Each training example is a prompt-completion pair—the model sees the prompt, predicts the completion token by token, and updates its weights to minimize the difference between its prediction and the ground truth.

This is why we structured our dataset with prompt and completion fields earlier: SFT literally trains the model to produce that exact completion given that exact prompt. For our reversal task, this means showing the model Chinese text and its reversed version, hoping it learns the underlying transformation.

SFT trains the model to predict the next token. Lower probability = higher loss = stronger penalty.

Input sequence

床

前

明

月

光

Model predictions (reversed)

Press play to see token-by-token training

Total loss—

0 / 5

The key question we want to answer: how much data does a model need to learn string reversal through imitation alone?. We'll train on our different dataset sizes (100, 500, 2500, 5000, 10000 examples) and see where performance plateaus.

To do so, we'll need to train a few different models. The easiest way to do so is to rent a cloud instance with a GPU, I used Prime Intellect to rent a couple of A6000s from Datacrunch and Hyperstack to do this over the holiday and paid roughly $0.50/hr for each GPU.

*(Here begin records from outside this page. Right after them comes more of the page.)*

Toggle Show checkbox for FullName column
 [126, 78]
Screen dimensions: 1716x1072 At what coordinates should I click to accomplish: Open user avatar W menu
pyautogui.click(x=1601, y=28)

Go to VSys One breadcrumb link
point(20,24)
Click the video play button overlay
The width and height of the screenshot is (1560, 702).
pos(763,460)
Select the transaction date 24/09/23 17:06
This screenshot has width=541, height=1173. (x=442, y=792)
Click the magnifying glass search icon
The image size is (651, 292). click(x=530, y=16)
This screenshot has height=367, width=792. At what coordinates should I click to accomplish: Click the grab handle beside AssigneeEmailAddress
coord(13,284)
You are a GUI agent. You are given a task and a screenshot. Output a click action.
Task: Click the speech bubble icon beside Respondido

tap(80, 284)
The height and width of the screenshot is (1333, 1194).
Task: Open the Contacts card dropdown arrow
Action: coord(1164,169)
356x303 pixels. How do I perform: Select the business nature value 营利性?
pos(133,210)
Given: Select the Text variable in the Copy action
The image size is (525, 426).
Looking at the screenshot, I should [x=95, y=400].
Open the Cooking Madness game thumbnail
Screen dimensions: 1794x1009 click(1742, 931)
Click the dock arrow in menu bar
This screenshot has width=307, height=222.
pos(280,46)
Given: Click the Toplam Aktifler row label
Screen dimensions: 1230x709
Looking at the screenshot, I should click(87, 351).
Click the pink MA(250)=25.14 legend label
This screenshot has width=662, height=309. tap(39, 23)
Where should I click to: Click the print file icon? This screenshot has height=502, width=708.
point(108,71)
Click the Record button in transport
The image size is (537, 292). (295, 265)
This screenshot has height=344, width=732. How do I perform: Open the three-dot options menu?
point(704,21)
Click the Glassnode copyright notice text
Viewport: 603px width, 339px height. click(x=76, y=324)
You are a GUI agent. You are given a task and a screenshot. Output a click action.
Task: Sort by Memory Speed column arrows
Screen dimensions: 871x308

Luckily for us, Prime-RL is a great tool for this and provides an easy way for us to run SFT at different data scales, log experiments, and evaluate checkpoints.

Setting Up The GPU

The first thing that you'll need to do is to setup your GPU and for this I wrote a simple script below that would help me to install Prime-RL, UV, Wandb and other related packages that I would need for my SFT training and evaluation. You'll need the following env variables for it to work

WANDB_API_KEY=
WANDB_ENTITY=
HF_TOKEN=

You can get the HF_TOKEN by generating one from Hugging Face and the WANDB_API_KEY from Weights & Biases. If you're unfamiliar with the two, Hugging Face provides you with an easy way to upload and store your models and datasets while Weights & Biases provides you with a platform to track and visualize your experiments.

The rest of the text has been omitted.